Eğitim ve öğretmenler konusu gündeme geldiğinde ekseriyetle öğretmenlerin aldığı ücretler ya da yaz tatilleri konuşuluyor. Sadece öğretmenlerin değil, maaş ile çalışan herkes geçim sıkıntısı çekmektedir. Dolayısıyla öğretmenlerin maddî sıkıntıları mutlaka halledilmeli, ancak mesele sade maaş ve maddî sıkıntılar değildir. Bu mesele hakkında fikir beyan ya da iyileştirme vaadlerini sıralayanlar çoğunlukla hadisenin maddî yönüne dikkat çekiyor. Ekonomik sıkıntılar eğitimin problemidir, ama ilk ve tek problemi olarak görülmemeli.
Her fırsatta ifade edildiği üzere eğitimdeki sıkıntıların doğru yönden tartışılması için işin içinde olan öğretmenler ve idarecilerin tavsiyeleri dikkate alınmalı. Ayrıca ihtisas sahibi olan sivil toplum kuruluşu ve diğer uzmanlar da problemin çözümü için tekliflerini ortaya koymalı. Belki de en önemli mesele, öğretmenleri, velileri ve öğrencileri dinlemektir. Bazı eğitimcilerle sohbetlerimiz sırasında, eğitim sisteminde yeni teklifleri dile getirme yolunun tıkalı olduğunu beyan ediyorlar. Bu yol açık olsa ve yaşanan sıkıntıları aşmak için öğretmenlerin teklifleri dikkate alınsa muhtemelen pek çok sıkıntı daha kolay aşılacak.

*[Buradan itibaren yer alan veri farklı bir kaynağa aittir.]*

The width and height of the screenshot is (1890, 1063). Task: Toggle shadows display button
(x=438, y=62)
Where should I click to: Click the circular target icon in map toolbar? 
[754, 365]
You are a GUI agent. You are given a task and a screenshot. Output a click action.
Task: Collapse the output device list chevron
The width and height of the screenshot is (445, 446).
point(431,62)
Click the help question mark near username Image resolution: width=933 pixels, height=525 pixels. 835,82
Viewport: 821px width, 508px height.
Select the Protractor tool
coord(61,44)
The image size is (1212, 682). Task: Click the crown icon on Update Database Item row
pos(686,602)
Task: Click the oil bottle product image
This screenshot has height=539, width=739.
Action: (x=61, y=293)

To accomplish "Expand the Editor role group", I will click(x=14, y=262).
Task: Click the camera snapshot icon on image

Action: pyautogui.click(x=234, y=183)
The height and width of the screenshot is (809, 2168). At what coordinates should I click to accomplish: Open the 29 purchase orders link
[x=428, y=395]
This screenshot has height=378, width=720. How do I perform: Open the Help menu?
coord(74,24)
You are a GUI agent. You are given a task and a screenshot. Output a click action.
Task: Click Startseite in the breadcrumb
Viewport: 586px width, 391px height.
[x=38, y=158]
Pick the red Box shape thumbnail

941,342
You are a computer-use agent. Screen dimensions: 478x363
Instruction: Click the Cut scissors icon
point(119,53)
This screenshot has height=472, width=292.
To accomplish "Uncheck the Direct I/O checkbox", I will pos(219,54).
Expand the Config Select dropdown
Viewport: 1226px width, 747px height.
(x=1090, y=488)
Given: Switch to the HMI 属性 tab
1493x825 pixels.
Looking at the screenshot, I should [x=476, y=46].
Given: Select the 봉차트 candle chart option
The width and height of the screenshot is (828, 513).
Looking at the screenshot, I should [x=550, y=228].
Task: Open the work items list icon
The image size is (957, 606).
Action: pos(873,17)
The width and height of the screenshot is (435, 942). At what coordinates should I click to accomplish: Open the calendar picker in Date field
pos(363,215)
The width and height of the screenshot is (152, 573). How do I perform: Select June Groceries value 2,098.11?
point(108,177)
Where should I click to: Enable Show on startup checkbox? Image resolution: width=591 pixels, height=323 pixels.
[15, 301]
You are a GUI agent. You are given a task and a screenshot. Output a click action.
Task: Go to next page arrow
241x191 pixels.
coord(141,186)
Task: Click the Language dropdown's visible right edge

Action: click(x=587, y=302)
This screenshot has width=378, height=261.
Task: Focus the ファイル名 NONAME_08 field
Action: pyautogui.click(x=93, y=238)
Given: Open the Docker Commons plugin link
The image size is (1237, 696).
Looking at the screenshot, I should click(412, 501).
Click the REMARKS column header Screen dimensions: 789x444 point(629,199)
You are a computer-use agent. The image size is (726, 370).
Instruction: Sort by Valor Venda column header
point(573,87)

Eğitim meselesi bu kadar mühim olduğu halde niçin TV’ler başta olmak üzere sosyal medyada yeteri kadar gündem olamıyor? Öğretmenlere kulak veren, onların tekliflerini bir potada toplayan çalışmalar mutlaka yapılmalı. Ayrıca bu meselelerin tartışıldığı panel ve benzeri toplantılar düzenli şekilde yapılmalı ve çözüm teklifleri hayata geçirilmeli. Eğitim meselesini halletmiş ülkeleri örnek almak da bir yol değil mi? Başka konularda ülkeler örnek alınırken, eğitim konusundaki başarılı ülkeler niçin örnek alınmaz?
Tabiî ki okul ders kitaplarının muhtevası da çok önemli ve bunu tartışmaya bile başlamadık. İlk okuldan son okula kadar çocuklarımız gerçekten öğrenmesi icap eden bilgileri mi öğreniyor? Ve daha da önemli, öğrenebiliyorlar mı?
Okul, veli, öğrenci, öğretmen ve idareciler birlikte düşünmeli ve çıkış yolu mutlaka bulunmalı vesselâm.